About this task =>
Write out again, unchanged, the line that has "Days (62, 1738)" and each following line through the end of the entries below; leave pictures out.

Items from a dataset =>
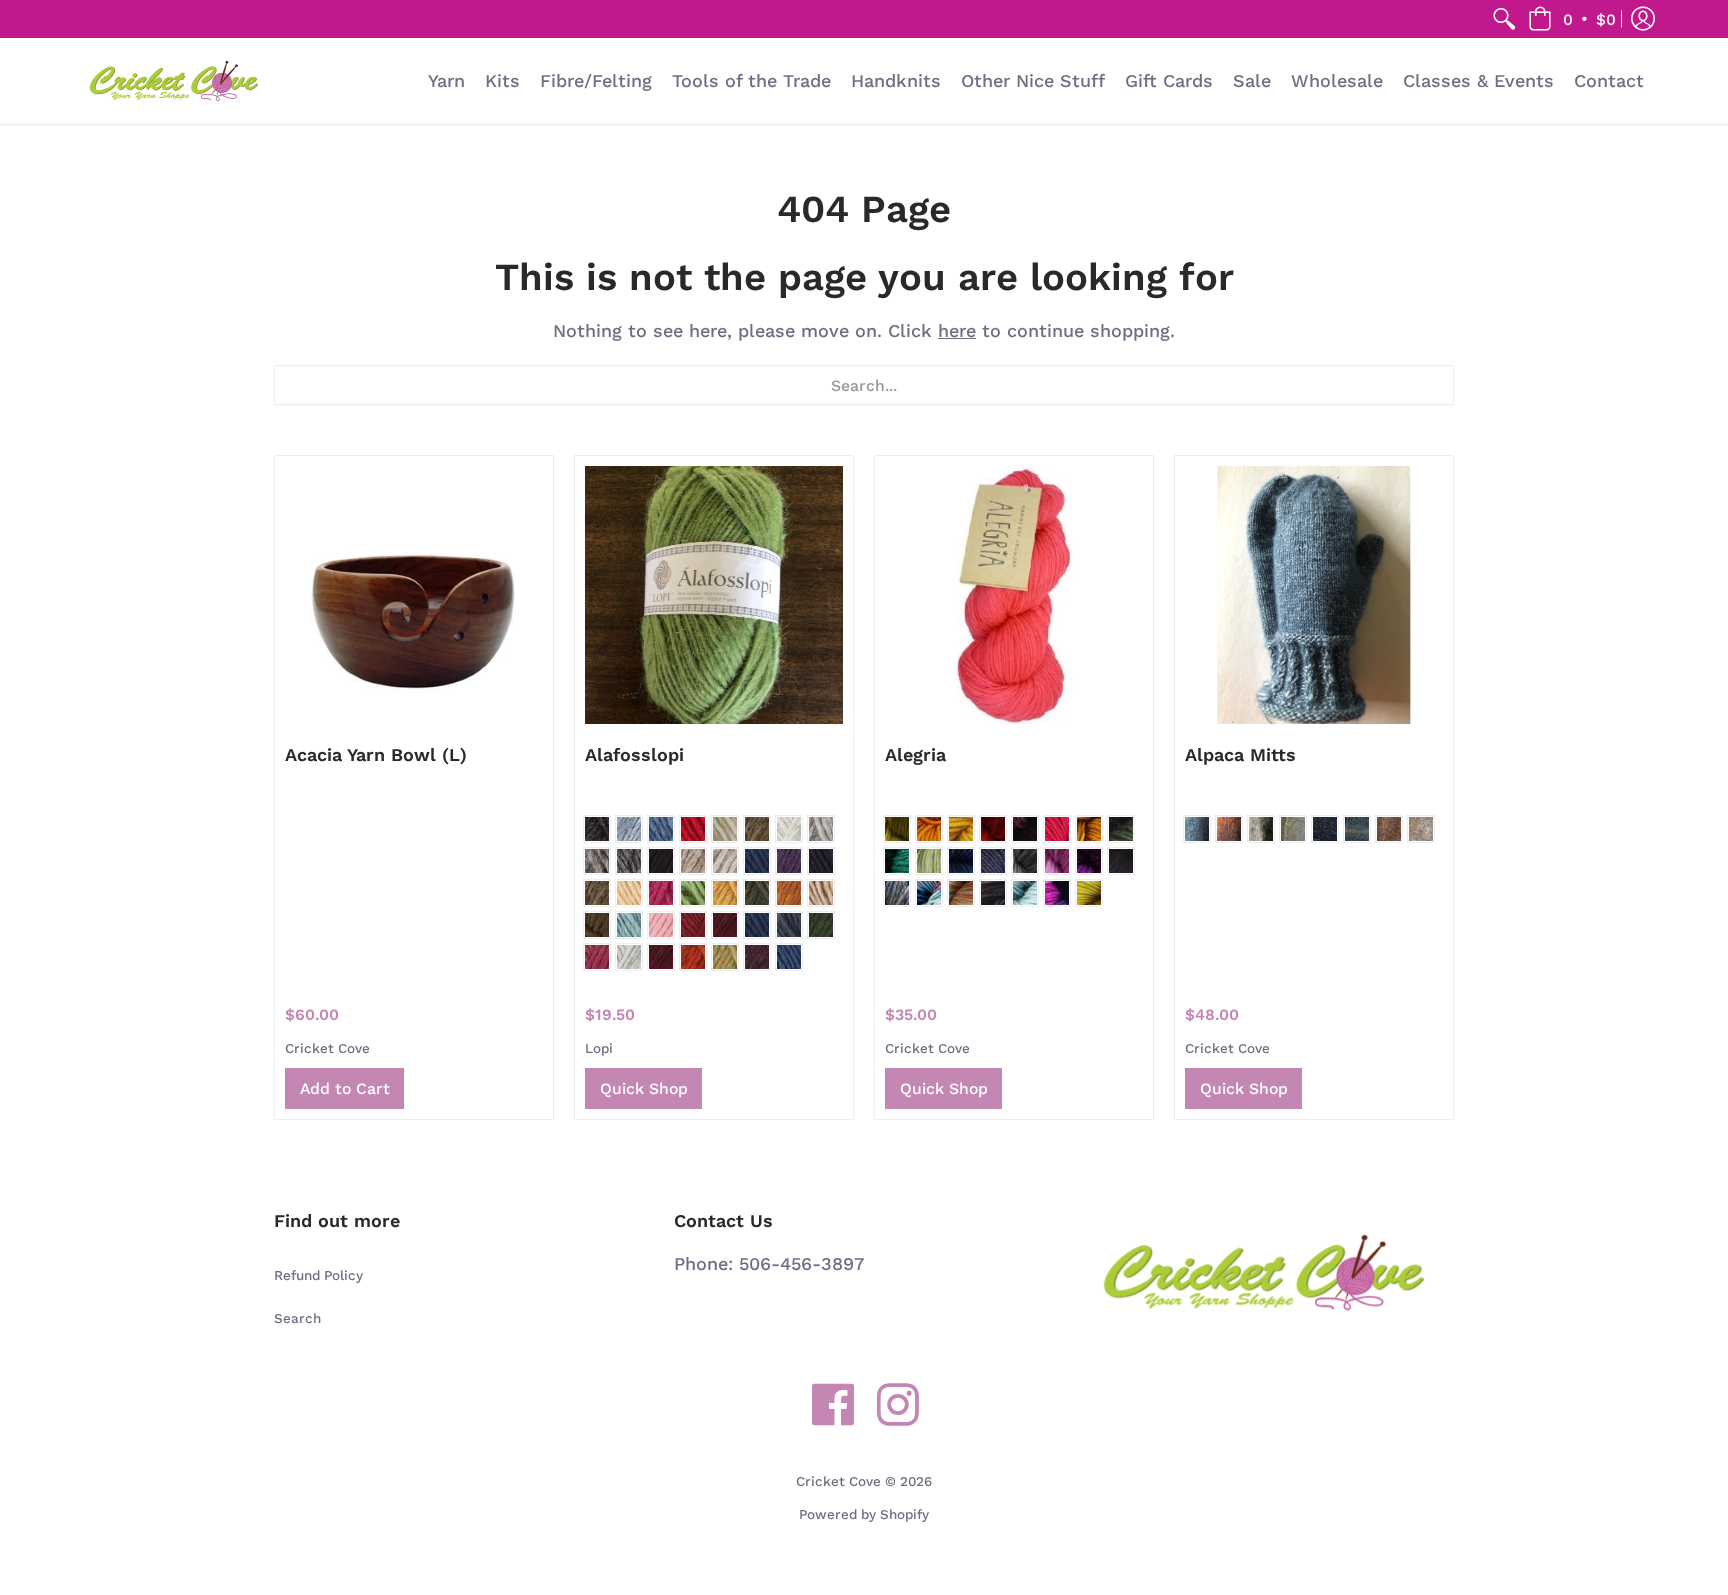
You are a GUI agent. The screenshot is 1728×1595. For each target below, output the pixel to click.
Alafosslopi (634, 754)
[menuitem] (1504, 19)
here (957, 330)
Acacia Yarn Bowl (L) (376, 754)
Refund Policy (318, 1275)
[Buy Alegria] (1014, 595)
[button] (1572, 19)
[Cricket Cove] (174, 81)
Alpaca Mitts (1240, 754)
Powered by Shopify (864, 1514)
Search (297, 1318)
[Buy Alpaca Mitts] (1314, 595)
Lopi (599, 1048)
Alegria (915, 754)
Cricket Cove (327, 1048)
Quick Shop (644, 1088)
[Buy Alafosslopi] (714, 595)
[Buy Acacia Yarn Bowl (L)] (414, 595)
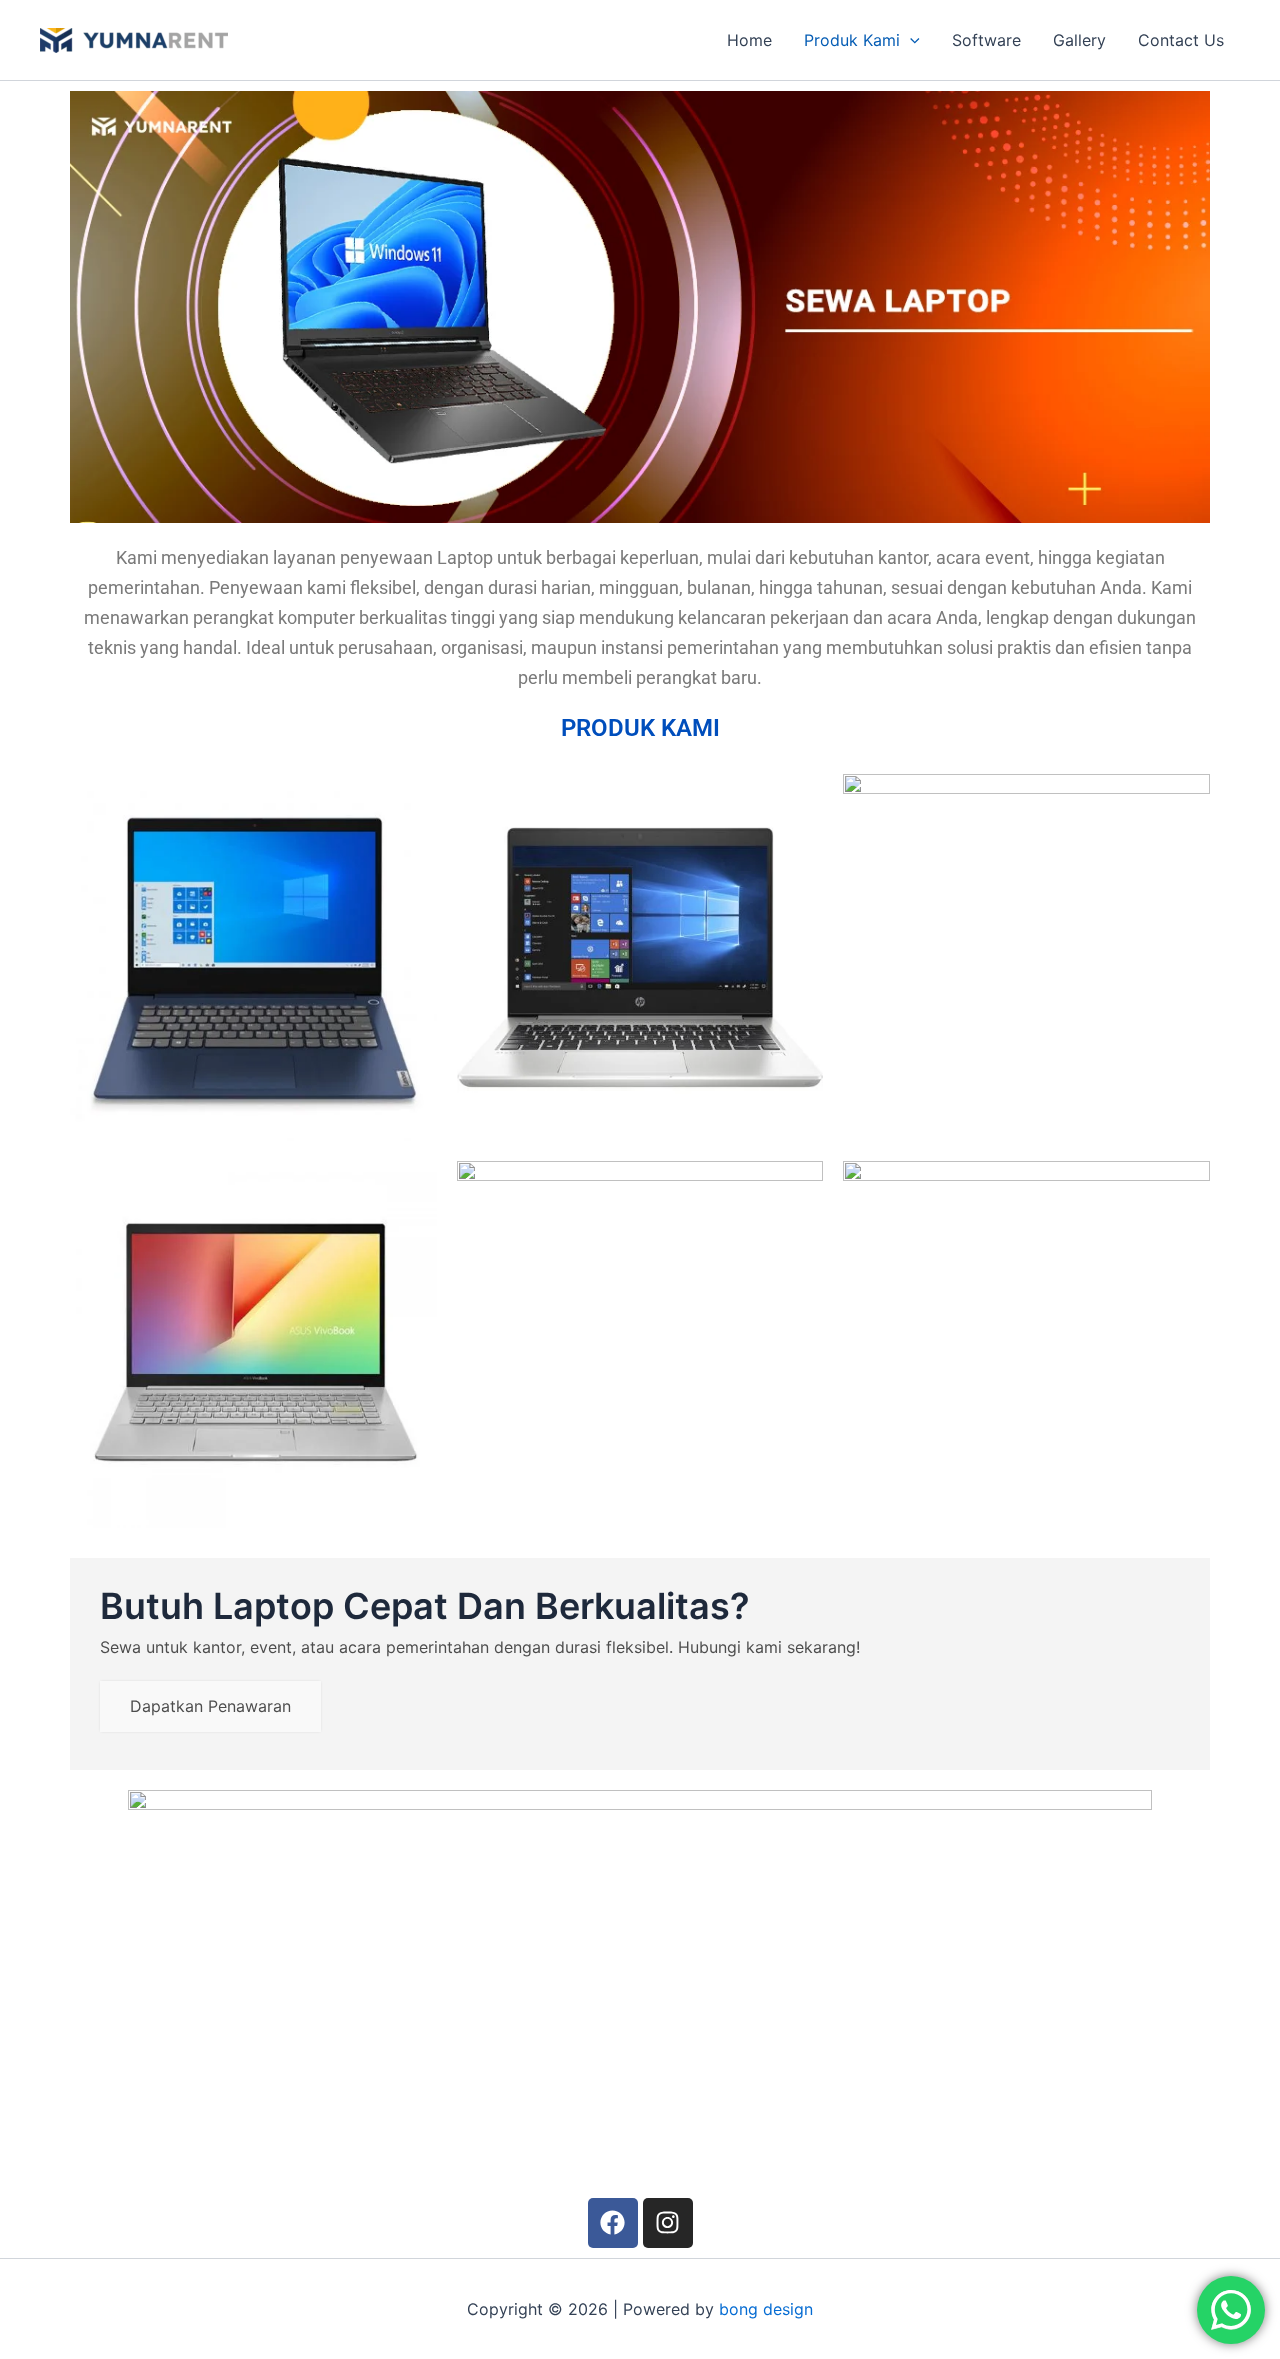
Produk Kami (852, 40)
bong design (766, 2309)
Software (986, 40)
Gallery (1079, 40)
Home (749, 40)
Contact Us (1181, 40)
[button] (910, 40)
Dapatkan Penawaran (210, 1706)
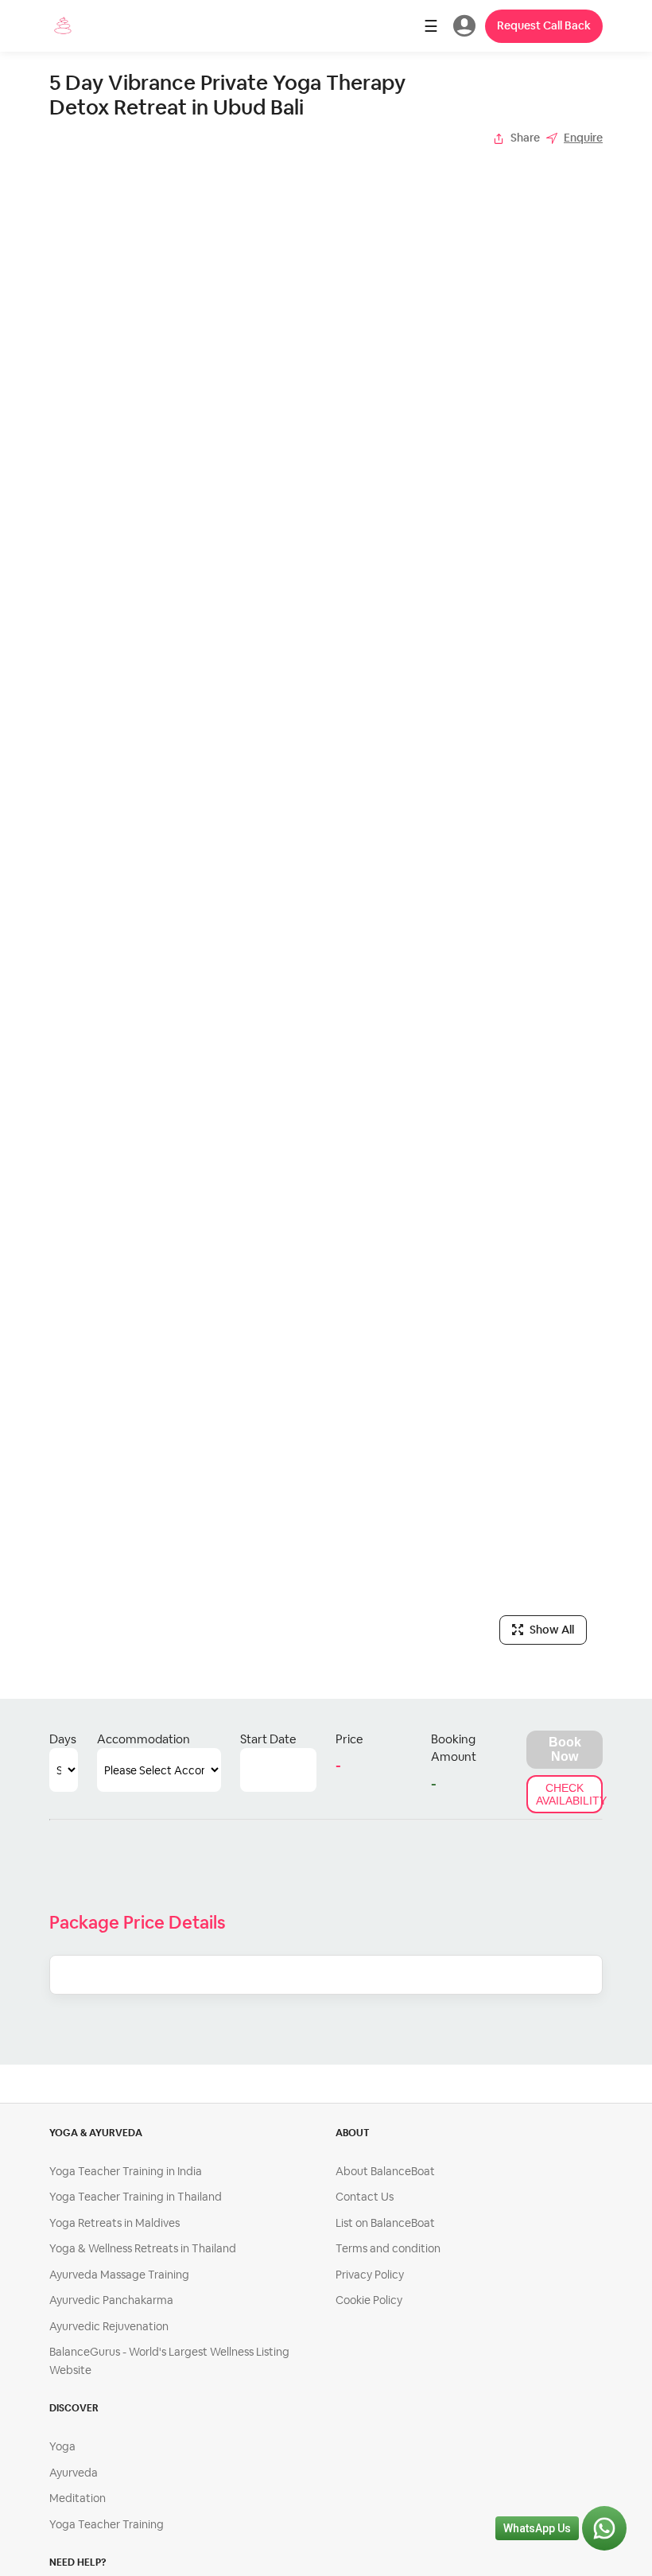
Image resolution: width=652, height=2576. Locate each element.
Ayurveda (73, 2472)
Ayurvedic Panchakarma (111, 2300)
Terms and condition (388, 2248)
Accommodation (143, 1738)
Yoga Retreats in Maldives (114, 2223)
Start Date (268, 1738)
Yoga (62, 2446)
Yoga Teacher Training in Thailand (135, 2196)
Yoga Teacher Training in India (125, 2171)
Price (349, 1738)
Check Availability (569, 1794)
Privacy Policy (370, 2274)
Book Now (565, 1749)
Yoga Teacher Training (106, 2524)
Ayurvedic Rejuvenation (109, 2326)
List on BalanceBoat (385, 2223)
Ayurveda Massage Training (119, 2274)
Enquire (583, 137)
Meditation (77, 2498)
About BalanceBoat (385, 2171)
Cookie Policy (369, 2300)
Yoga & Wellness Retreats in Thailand (142, 2248)
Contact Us (365, 2196)
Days (62, 1738)
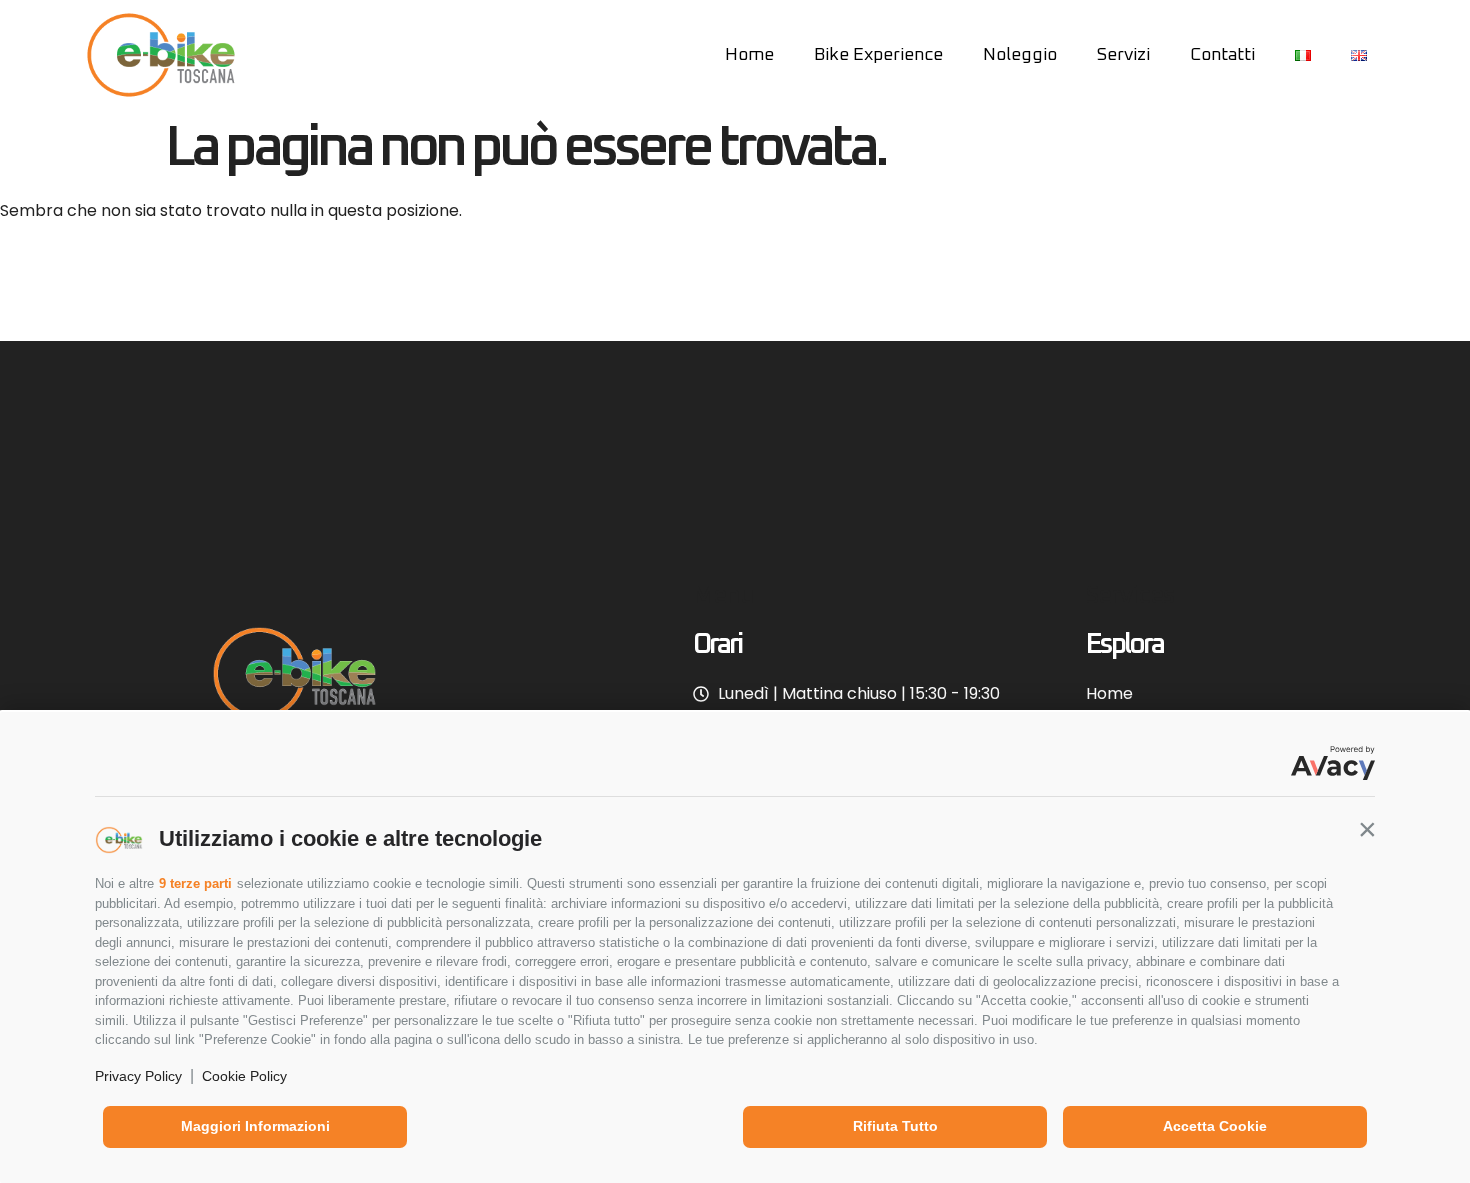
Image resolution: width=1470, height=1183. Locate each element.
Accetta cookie (1215, 1126)
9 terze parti (195, 883)
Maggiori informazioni (255, 1126)
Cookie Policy (244, 1076)
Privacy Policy (138, 1076)
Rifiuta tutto (895, 1126)
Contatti (1222, 55)
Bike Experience (878, 55)
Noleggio (1020, 55)
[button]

Response for this exercise =>
Days (62, 1738)
Image resolution: width=1470, height=1183. Locate each element.
Accetta cookie (1215, 1126)
9 terze parti (195, 883)
Maggiori informazioni (255, 1126)
Cookie Policy (244, 1076)
Privacy Policy (138, 1076)
Rifiuta tutto (895, 1126)
Contatti (1222, 55)
Bike Experience (878, 55)
Noleggio (1020, 55)
[button]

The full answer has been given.